───── Exercise data ─────

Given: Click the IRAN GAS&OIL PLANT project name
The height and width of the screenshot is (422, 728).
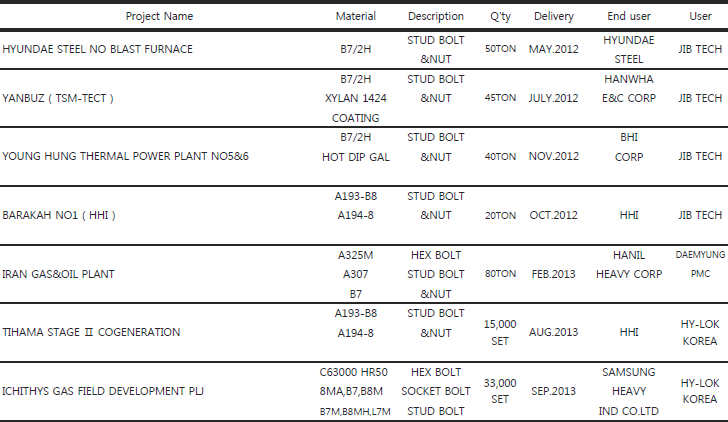Looking at the screenshot, I should coord(58,274).
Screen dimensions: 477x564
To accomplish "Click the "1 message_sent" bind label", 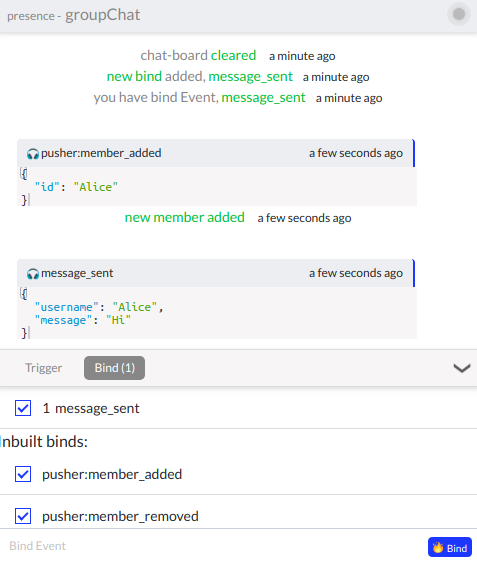I will coord(91,409).
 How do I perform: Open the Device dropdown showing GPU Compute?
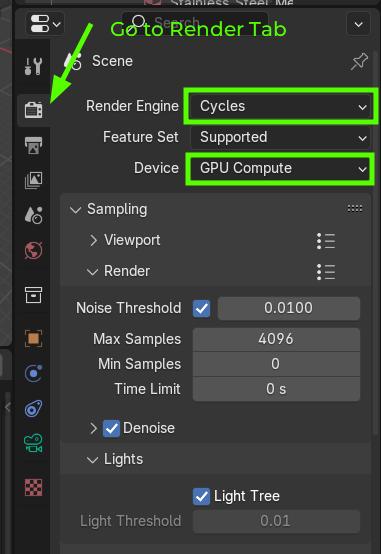pos(281,169)
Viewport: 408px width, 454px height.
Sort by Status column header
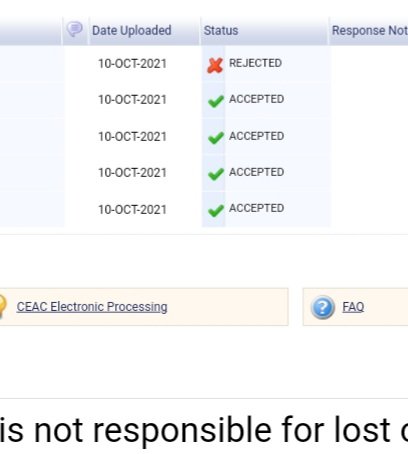coord(221,30)
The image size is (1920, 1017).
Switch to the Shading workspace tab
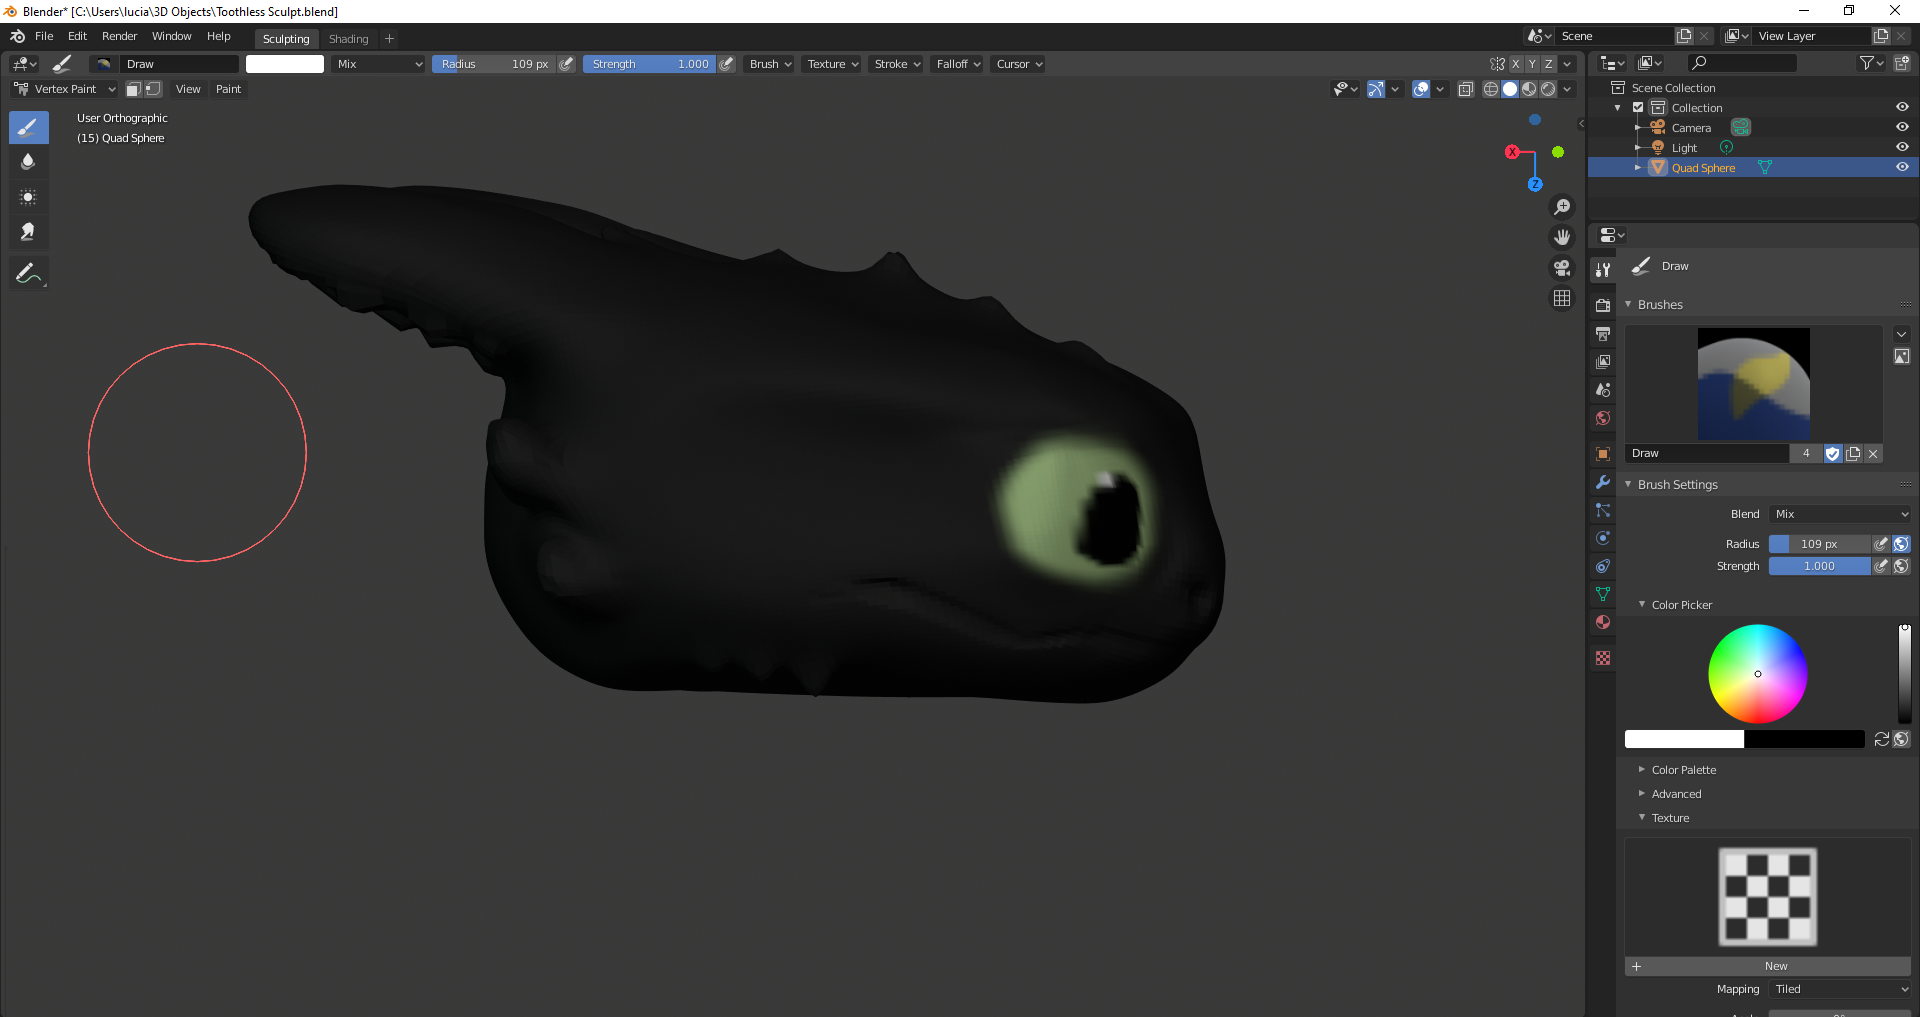[x=348, y=39]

─────

The line with "Viewport: 408px width, 454px height." and each line after it, through the final line of the data, are to be duplicated exactly, with pictures left out and nothing more included.

## Written reply
Viewport: 408px width, 454px height.
Sort by Status column header
coord(221,30)
The image size is (1920, 1017).
Switch to the Shading workspace tab
[x=348, y=39]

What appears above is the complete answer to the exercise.